Death of a Healer

by Steven Heller, D.C.


by Steven Heller
September 7, 2017

I came to chiropractic from yoga. As a practitioner of Hatha Yoga and a follower of the teachings of an enlightened master, I saw chiropractic health care as perfectly aligned with my spiritual path. I embraced the chiropractic “Big Idea” that the body was a perfectly created, self-healing mechanism that needed neither drugs nor surgery to manifest its perfection. My role as “doctor” was primarily to identify the obstacles to my patients’ expression of health, whether wrong lifestyle, wrong diet, etc. and offer possible solutions towards eliminating the obstacles and allowing the body to heal itself. Thirty five years later, this remains my mantra.

I’ve long abandoned the concept of being a “healer”. For a provider to think of himself or herself as a healer is, in my opinion, both false thinking and an act of hubris. When one of my patients experiences a positive health outcome, I now recognize that my part in that process was one of facilitator, and a minor one at that. Healing happens in the only way possible: from within that person as dictated by that individual’s innate wisdom. I understand that the responsibility for a person’s condition resides solely with that person and not with his/her doctor, therapist or guru. Coming to own this understanding, however, was a sometimes painful process that spanned my first several years in practice.

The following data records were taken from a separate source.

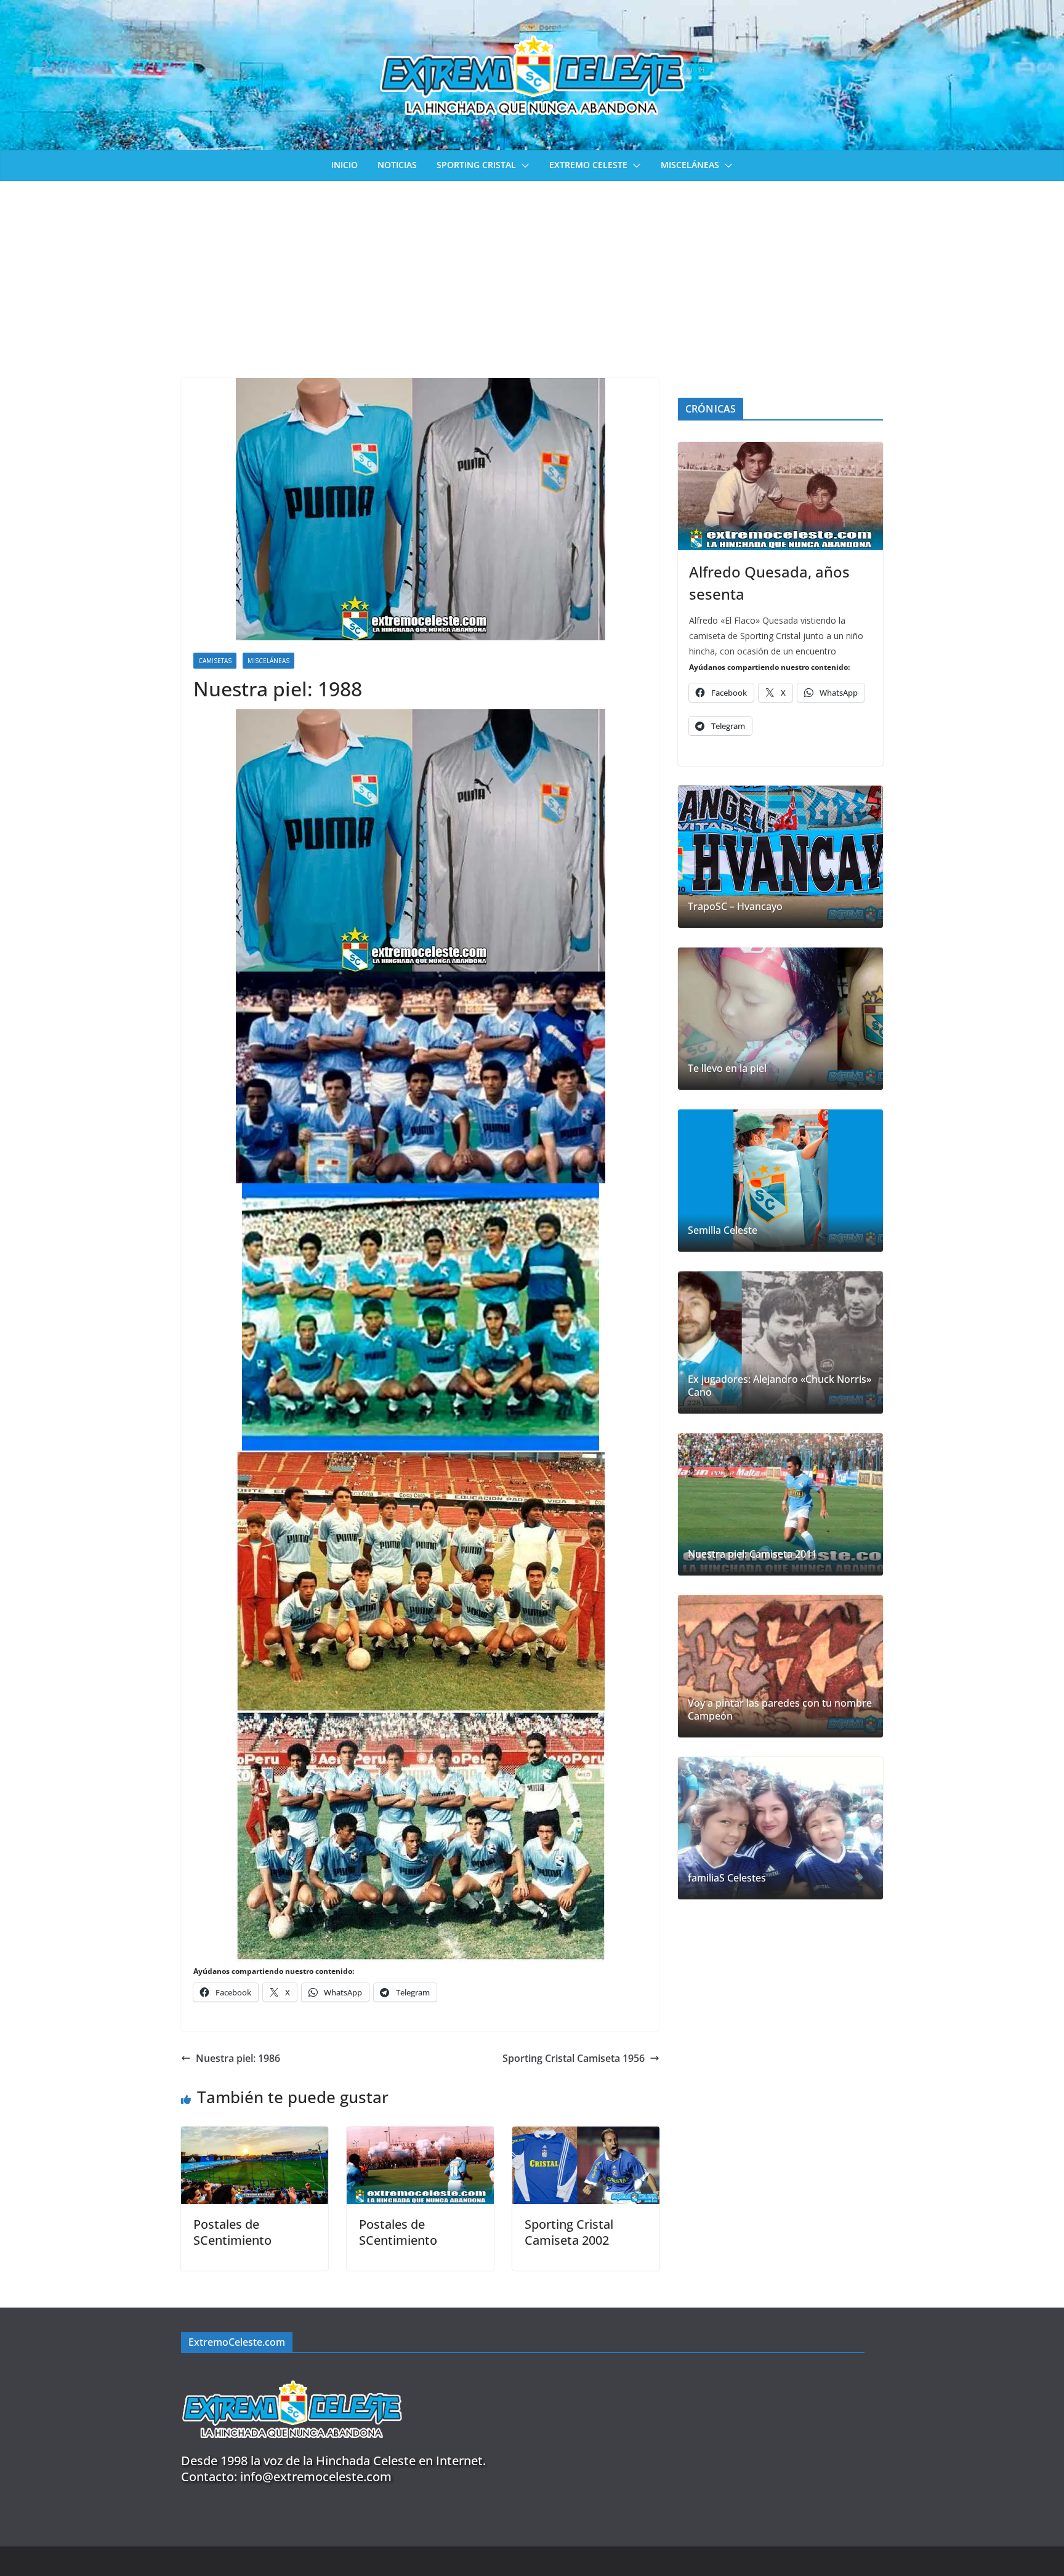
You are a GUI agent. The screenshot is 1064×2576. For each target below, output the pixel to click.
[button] (523, 165)
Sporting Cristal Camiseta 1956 (573, 2058)
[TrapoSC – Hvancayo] (780, 857)
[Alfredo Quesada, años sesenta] (780, 496)
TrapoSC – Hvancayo (735, 906)
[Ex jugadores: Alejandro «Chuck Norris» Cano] (780, 1342)
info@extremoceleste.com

When I began seeing patients in 1983, I did see myself in the role of “healer”. At least that was my aspiration. People were entrusting me with their bodies and allowing me to intervene to affect some sort of physiological change, hopefully for the good. I viewed this then…as I do now…as a sacred trust. My personal journey had instilled in me a belief system that yoked body, mind and spirit. Changes made to any one leg of that triangle would cause change to the other two. That knowledge created, in me, a sense of responsibility that would define the “intention” that powered my patient interactions.

I entered every treatment room feeling the weight of this responsibility. Before laying my hands on someone, I prayed for guidance, telling myself that I was being allowed to treat this child of god and my “intention” needed to reflect that privilege.

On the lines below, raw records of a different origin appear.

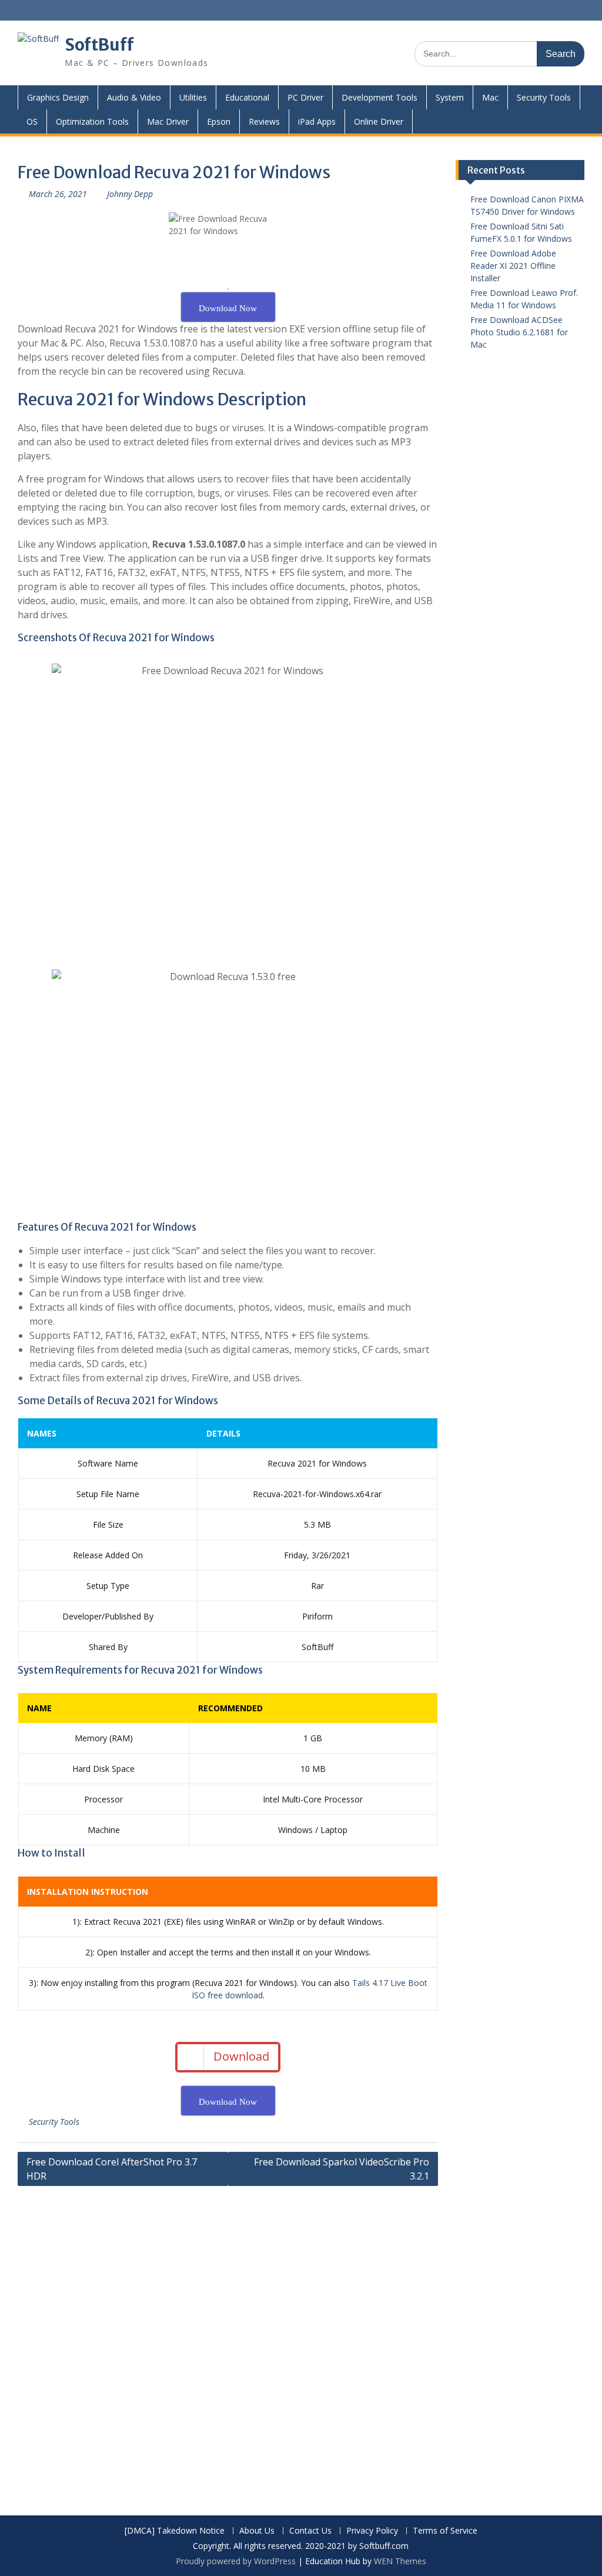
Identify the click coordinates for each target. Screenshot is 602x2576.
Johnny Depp (130, 193)
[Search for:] (499, 53)
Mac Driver (168, 121)
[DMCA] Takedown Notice (175, 2531)
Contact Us (310, 2531)
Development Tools (379, 97)
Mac (490, 97)
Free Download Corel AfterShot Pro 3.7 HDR (111, 2168)
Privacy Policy (372, 2531)
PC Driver (305, 97)
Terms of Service (445, 2531)
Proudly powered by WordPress (236, 2561)
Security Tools (544, 97)
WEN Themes (400, 2561)
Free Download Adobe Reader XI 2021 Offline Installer (513, 266)
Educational (247, 97)
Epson (218, 121)
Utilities (193, 97)
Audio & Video (134, 97)
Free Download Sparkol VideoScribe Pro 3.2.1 (341, 2168)
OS (32, 121)
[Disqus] (228, 2342)
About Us (257, 2531)
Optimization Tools (92, 121)
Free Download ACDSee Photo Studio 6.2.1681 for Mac (519, 332)
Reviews (264, 121)
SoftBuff (99, 44)
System (450, 97)
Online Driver (378, 121)
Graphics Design (58, 97)
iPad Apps (317, 121)
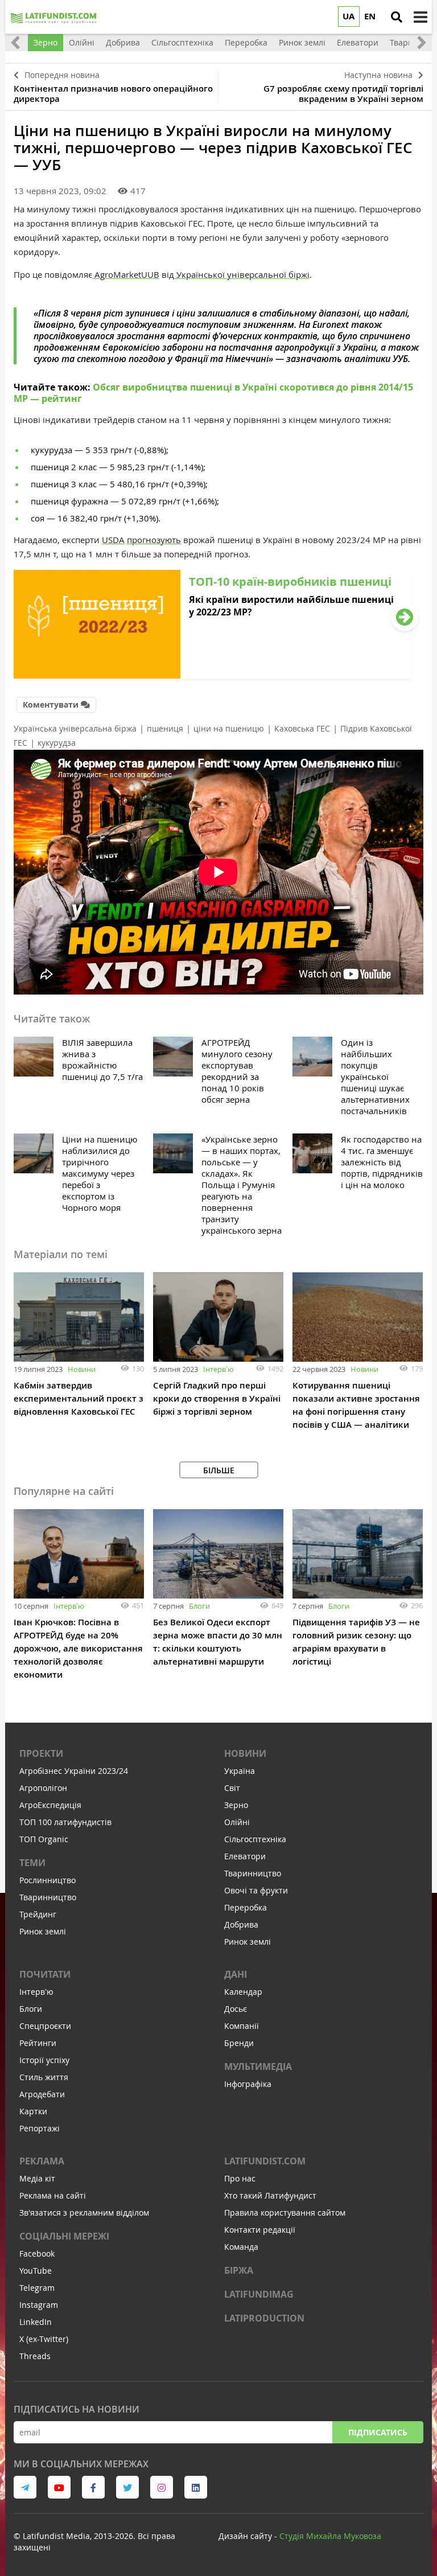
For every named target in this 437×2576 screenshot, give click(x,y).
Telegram (37, 2287)
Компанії (241, 2025)
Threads (35, 2356)
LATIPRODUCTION (264, 2318)
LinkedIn (35, 2321)
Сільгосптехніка (255, 1839)
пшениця (165, 728)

What I failed to grasp at the time was the role my ego and attachment played in my work. I made the mistake of equating caring about my patients’ suffering with needing to take “responsibility” for their outcomes. I allowed…even encouraged…my patients to bring me their “stuff” and hand it to me to fix. My willingness to take on my patients’ shit as my own…as my responsibility… created a disastrous first couple of years in practice. If I saw a person with a persistent migraine, I’d go home with a headache. A couple of hot low backs, my sciatic would flare up. I developed pneumonia twice in my first three years of being in practice! I was a mess.

I began to realize that continuing on this path was unsustainable. The problem was not with my intention or my actual work. The problem was with my attachment to the results. When patients didn’t respond as hoped or, god-forbid, got worse…I was devastated. Conversely, when someone told me I “fixed” a problem that they had struggled with for years, I went home thinking I was indeed an amazing healer. This results-oriented roller coaster was making me sicker and sicker. Eventually I realized that I needed to find a way to detach from the results while still bringing my highest intention to the work.

I’d like to say I developed some sort of technique for accomplishing the detachment, but the truth is, I just started paying attention, noticing when my own peace was being affected by my patients’ results. I will say it was easier letting go of the negative ones. Their condition is their condition, not mine. I did my best with good intention. They chose to continue their suffering. The “wins” proved the most seductive to my ego. But only when I could accept that neither the “successes” nor the “failures” were my doing, that I was able to go home at the end of a day feeling peaceful, knowing that I brought my skillset to my patients with loving compassion and sacred intention and had done my job.

Dr. Steven Heller has been clinical director of the Alameda Chiropractic Center since 1983. In addition to taking care of patients, he enjoys juggling, woodworking, smoking meats, cracking wise and muckraking and hopes one day to start receiving checks from his successful children.